The country’s cabinet partially repealed a resolution that called for immediate action for ETT’s overseas offering, while an international share sale plan remains the goal for the long term, according to a statement posted on the government’s website on Monday. The authority urged ETT to turn its focus to a long-delayed railway project to link its Tavan Tolgoi coal mine with China.

The Mongolian coal miner was working with an adviser for preparations of a planned Hong Kong IPO that could raise more than US$1 billion, Bloomberg News reported in October. The company was targeting a listing in the Asian financial hub as soon as this year, people familiar with the matter have said.

The delay comes as first-time share sales have slowed globally on weak market sentiment. Companies have raised about US$2.3 billion in Hong Kong through IPOs so far this year, a 43 per cent drop from the same period in 2019, according to data compiled by Bloomberg.

Chinese biotech firm Akeso

raised US$333 million in the city’s biggest listing in 2020.
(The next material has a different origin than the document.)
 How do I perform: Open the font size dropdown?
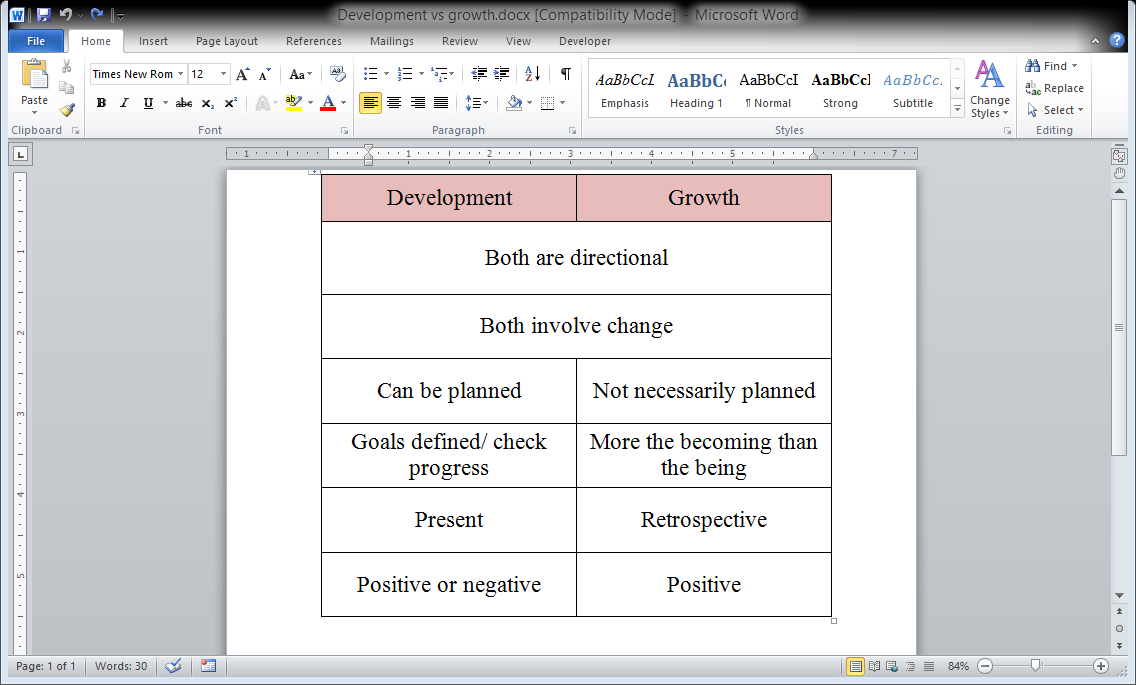point(223,74)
Tavan Tolgoi, which means “five hills,” refers to the original location of the coal ore, according to its website. Tavan Tolgoi coal mine, located in the Gobi desert, is the largest coal ore deposit in Mongolia. Its deposit is estimated at a total of over 6 billion metric tons of coal, more than one-third of which is high-grade hard coking coal, the website said.

A share sale would have marked at least a third effort to raise money to develop the Tavan Tolgoi mine after international partnerships failed in 2011 and 2015. Mongolian lawmakers in 2018 approved a plan to sell up to 30 per cent of Tavan Tolgoi mine.